Apesar de a discussão não envolver diretamente oBrasil, analistas políticos afirmam que a disputa pode fazer com que o Itamaraty tenha que assumir posicionamento mais contundente. Do contrário, a escalada das tensões poderia afetar regiões próximas, como avalia André César, cientista político da Hold Assessoria.
“São vizinhos, que sempre tiveram uma relação pacífica conosco. Então, um eventual embate entre os dois se tornaria um problema que poderia respingar nas populações próximas e na nossa própria política. É um assunto que, literalmente, bate à porta. Lembre-se do caso de venezuelanos entrando aqui via Roraima. Tudo que é assunto fronteiriço é delicado. Não tem como escapar dessa”, avalia.
Entretanto, essa visão não é unânime. Outros especialistas entendem que o Brasil não tende a ser diretamente afetado. “A controvérsia já se estende há anos e o nunca tomamos uma posição muito clara, além, claro, da tendência histórica da diplomacia de dar ênfase à resolução pacífica dos conflitos”, diz Nicholas Borges, analista de política internacional da BMJ Consultores Associados.

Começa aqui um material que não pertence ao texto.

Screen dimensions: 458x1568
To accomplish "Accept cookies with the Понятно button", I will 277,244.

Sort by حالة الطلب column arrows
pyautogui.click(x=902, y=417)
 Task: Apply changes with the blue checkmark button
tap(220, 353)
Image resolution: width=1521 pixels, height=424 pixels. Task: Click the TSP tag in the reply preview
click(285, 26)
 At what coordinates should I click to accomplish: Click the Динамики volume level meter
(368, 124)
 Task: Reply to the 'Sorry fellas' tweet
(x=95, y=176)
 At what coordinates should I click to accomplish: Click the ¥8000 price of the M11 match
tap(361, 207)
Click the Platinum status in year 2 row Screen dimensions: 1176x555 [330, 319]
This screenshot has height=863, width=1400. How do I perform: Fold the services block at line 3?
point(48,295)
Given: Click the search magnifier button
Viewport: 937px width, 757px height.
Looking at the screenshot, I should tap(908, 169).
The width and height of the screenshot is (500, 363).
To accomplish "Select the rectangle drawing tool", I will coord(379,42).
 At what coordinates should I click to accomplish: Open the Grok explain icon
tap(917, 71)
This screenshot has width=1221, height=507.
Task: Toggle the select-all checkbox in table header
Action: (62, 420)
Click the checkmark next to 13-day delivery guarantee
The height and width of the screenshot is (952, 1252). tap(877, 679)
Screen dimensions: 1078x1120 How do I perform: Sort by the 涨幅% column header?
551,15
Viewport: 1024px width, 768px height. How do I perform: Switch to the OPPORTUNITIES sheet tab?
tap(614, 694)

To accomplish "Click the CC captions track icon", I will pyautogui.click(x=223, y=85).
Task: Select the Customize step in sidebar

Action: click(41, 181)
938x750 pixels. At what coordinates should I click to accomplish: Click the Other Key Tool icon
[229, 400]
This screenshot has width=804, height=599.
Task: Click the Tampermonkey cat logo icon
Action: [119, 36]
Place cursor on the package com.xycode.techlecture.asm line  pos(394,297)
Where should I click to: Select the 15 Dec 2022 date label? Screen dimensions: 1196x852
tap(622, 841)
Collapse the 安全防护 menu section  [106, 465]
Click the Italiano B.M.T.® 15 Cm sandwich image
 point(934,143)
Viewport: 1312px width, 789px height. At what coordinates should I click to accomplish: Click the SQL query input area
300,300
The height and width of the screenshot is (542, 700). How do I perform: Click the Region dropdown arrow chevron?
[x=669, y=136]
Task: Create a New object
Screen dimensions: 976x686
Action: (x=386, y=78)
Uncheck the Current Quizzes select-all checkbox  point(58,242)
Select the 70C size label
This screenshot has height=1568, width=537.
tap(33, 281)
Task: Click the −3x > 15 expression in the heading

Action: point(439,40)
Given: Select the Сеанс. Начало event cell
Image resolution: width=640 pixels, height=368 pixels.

“Há interesse brasileiro em jogo também. A recuperação venezuelana beneficiaria o comércio bilateral e, além disso, daria margem a investimentos bilaterais no setor petrolífero”, pontua o professor Alcides Cunha Costa Vaz.
O plano brasileiro é relembrar o compromisso de se estabelecer uma Zona de Paz e Cooperação — tratado iniciado pelo Brasil que tem como objetivo promover cooperação regional e a manutenção da paz na região do Atlântico Sul.
No entanto, há temor de que isso não seja o suficiente. “A diplomacia brasileira precisaria ir além dessa narrativa, reforçando que a eventual anexação poderia prejudicar as negociações que a Venezuela vem tratado com os Estados Unidos sobre os embargos econômicos”, comentou Borges.